今回は配偶者控除を使うことによる効果、注意点を解説していきます。

配偶者控除を使うとどのような効果があるのか?

シャンパン

配偶者控除を使うことで、相続税を大幅に抑えることが可能となります。

夫婦間に子供がいる場合、配偶者の法定相続分は1/2です。
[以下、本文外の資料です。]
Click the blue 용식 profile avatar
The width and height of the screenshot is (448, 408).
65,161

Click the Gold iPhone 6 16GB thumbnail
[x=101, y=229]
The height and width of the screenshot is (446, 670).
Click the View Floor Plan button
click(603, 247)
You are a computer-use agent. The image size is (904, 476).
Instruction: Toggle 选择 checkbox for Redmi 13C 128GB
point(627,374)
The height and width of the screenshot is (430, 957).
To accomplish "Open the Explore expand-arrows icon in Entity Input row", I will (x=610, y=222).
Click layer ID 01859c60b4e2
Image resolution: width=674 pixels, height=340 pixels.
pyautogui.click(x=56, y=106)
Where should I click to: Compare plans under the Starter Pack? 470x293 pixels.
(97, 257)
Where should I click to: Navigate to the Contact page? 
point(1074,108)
夫婦間に子供がいなくて祖父祖母がいる場合、配偶者の法定相続分は2/3です。

このように配偶者の法定相続分は、かなりの大きな割合を占めます。

この配偶者部分について、相続税を無税とすることができると、全体でも相続税の課税をかなり抑えることができます。

そのためにも、相続が発生した際、遺産分割について相続人の間でもめずに分割の方針を一致させて、配偶者控除が使える状態にすることがまずは大切になります。
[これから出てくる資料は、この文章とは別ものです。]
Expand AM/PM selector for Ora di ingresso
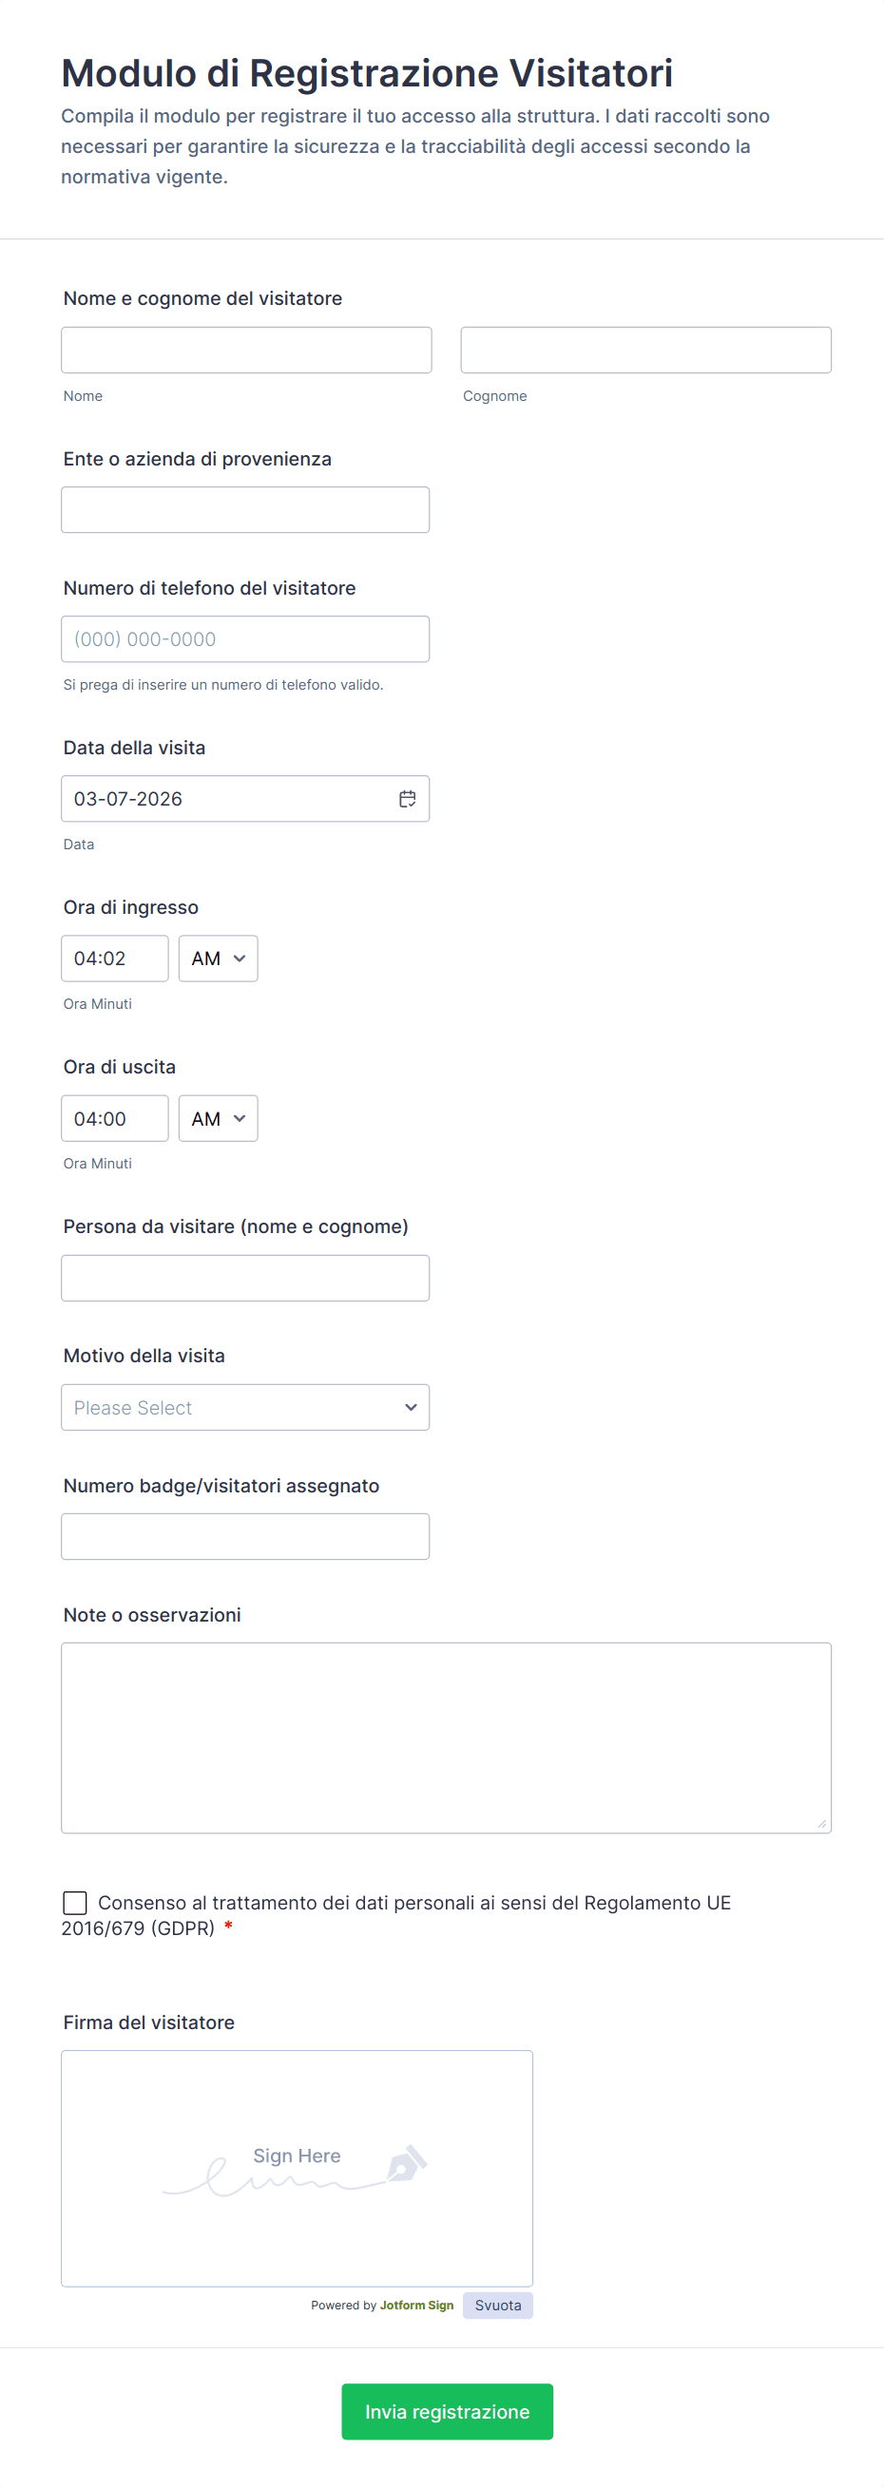 [218, 959]
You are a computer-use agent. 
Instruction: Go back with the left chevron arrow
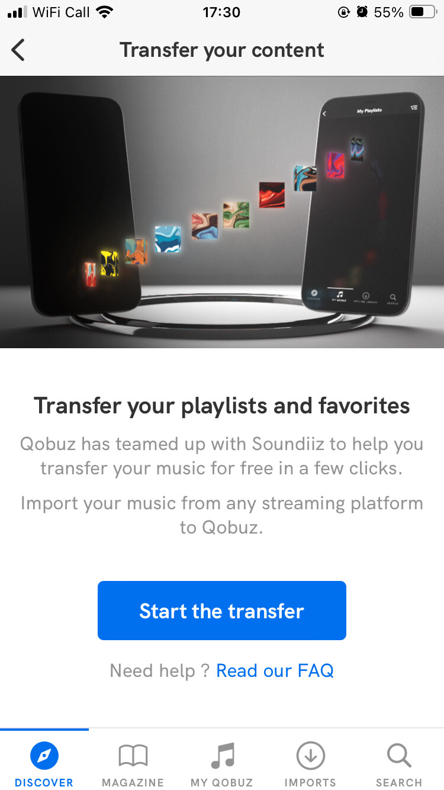tap(18, 50)
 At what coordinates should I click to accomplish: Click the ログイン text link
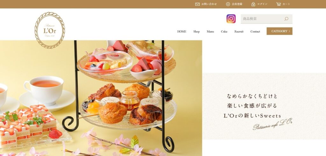point(262,4)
「姉の方が金額が多くてずるい・・・」「私だって貢献したのに・・・」。

そのような感情的になる場面があるかもしれませんが、配偶者控除をつかうためには、遺産分割を確定させ、申告書を提出することが求められます。

冷静に考え、課税額を抑える方法をみなさんで検討されることをお勧めします。

配偶者控除を使う場合の注意点

上記で説明した配偶者控除の効果を最大限に生かすには、以下の2点に注意しましょう。

遺産分割の条件がまとまっているか?

配偶者控除を適用するには、遺産分割の条件がまとまっていないといけません。

誰が受け取るかが決まっていない財産については、配偶者控除を適用することができません。

一方で相続税の申告期限は10ヶ月後、と決まっています。

期限内に配偶者控除を適用しての申告手続きを完了さえないと、多額の相続税を納めないといけなくなります。

二次相続も検討する

以前の記事でも紹介しましたが、遺産分割を考える際には、二次相続までを考慮した上で、トータルで結果を考えることが大切です。
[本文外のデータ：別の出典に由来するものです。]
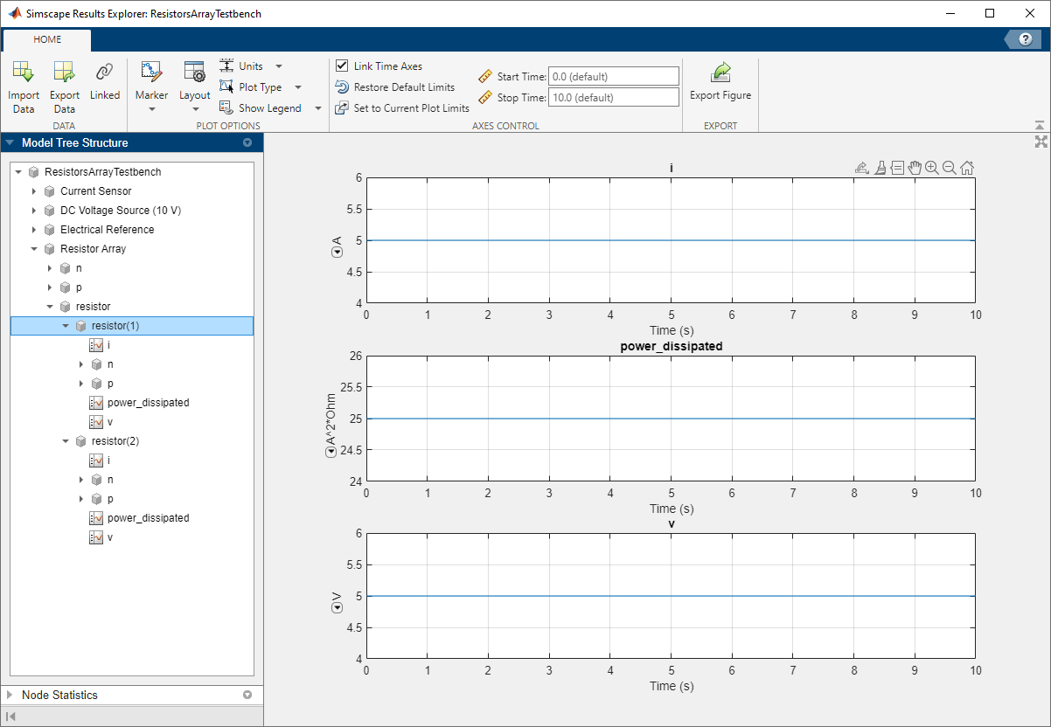Collapse the resistor(2) tree node
1051x727 pixels.
pyautogui.click(x=66, y=441)
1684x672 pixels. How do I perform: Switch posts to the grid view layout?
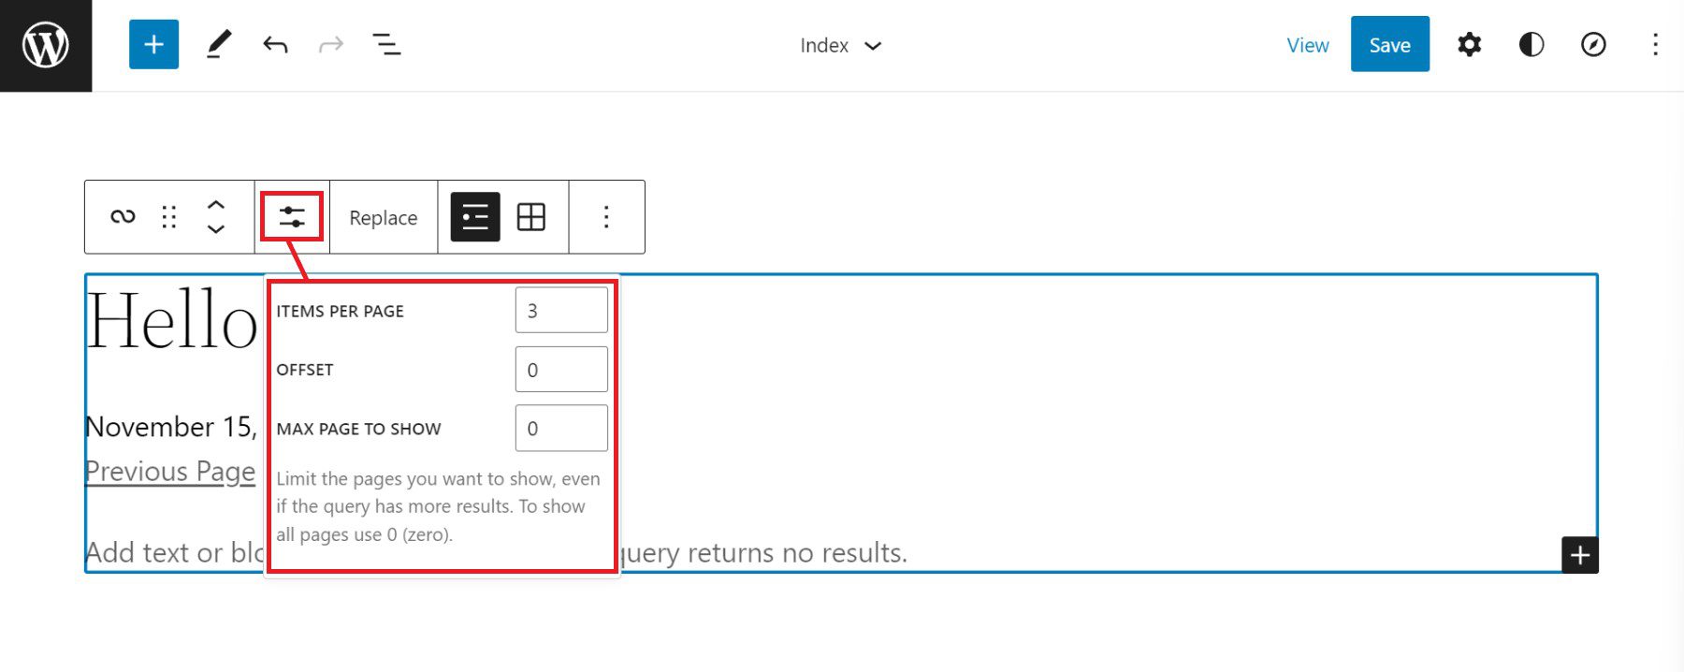[531, 216]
配偶者がいる場合では、一次相続(一回目の相続)の際に、「配偶者控除」を使うことができるため、相続税の税額を抑えることが可能となります。

しかし、場合によっては、一次相続の際にたくさんの財産を相続しない方が良いケースや、税額の軽減ができるからといって、安易に特例を使わない方が良いケースというものが存在します。

どちらのケースが自身の状況に最適なのか、税理士に相談のうえ納税シミュレーションをしてみることをおすすめします。